- WHAT THE TASK REQUIRES: Please repeat every entry exactly as given, apart from dropping the images.

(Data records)
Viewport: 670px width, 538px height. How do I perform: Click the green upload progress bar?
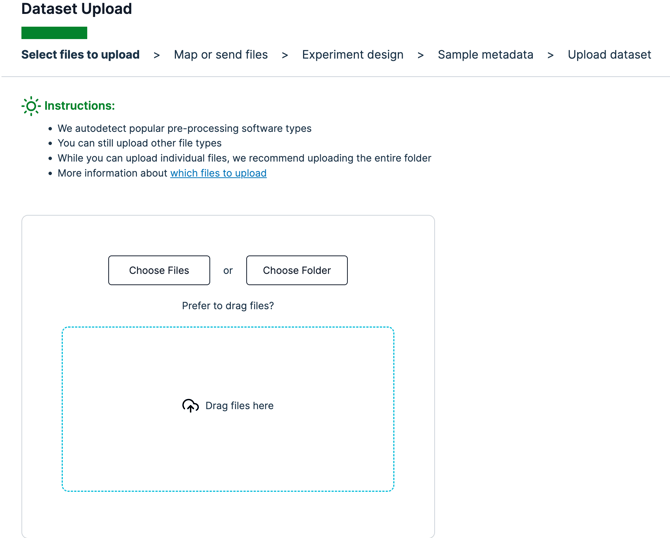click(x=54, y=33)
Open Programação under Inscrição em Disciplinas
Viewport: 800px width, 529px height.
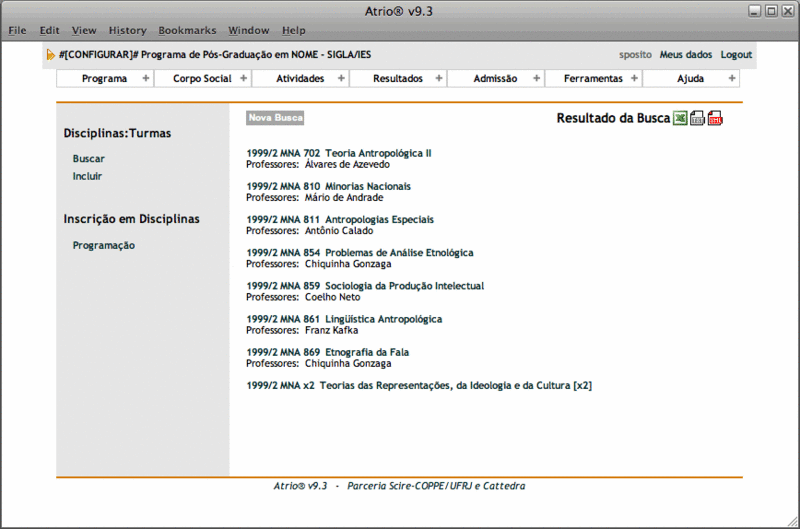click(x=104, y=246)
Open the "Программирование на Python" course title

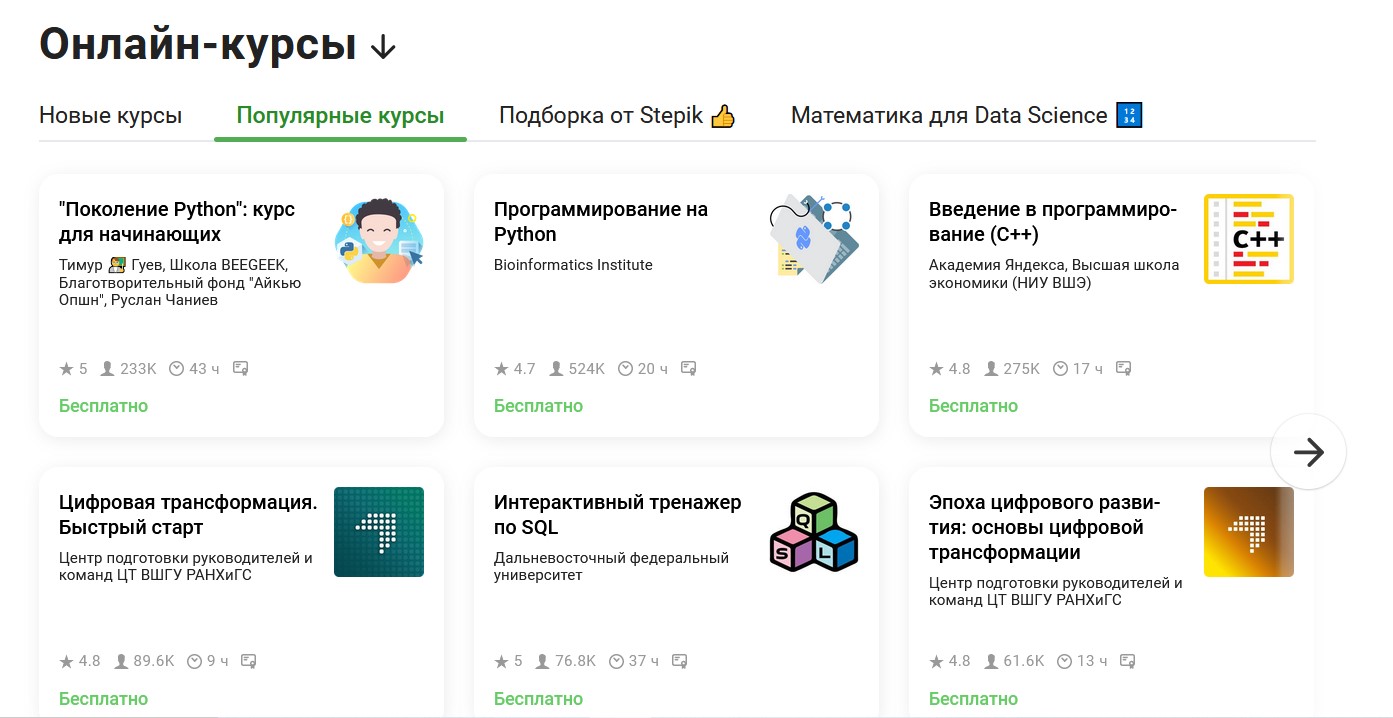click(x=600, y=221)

- EXERCISE SOLUTION:
Viewport: 670px width, 538px height. How do I perform: Click the green upload progress bar?
click(x=54, y=33)
Open Programação under Inscrição em Disciplinas
Viewport: 800px width, 529px height.
click(x=104, y=246)
Open the "Программирование на Python" course title

click(x=600, y=221)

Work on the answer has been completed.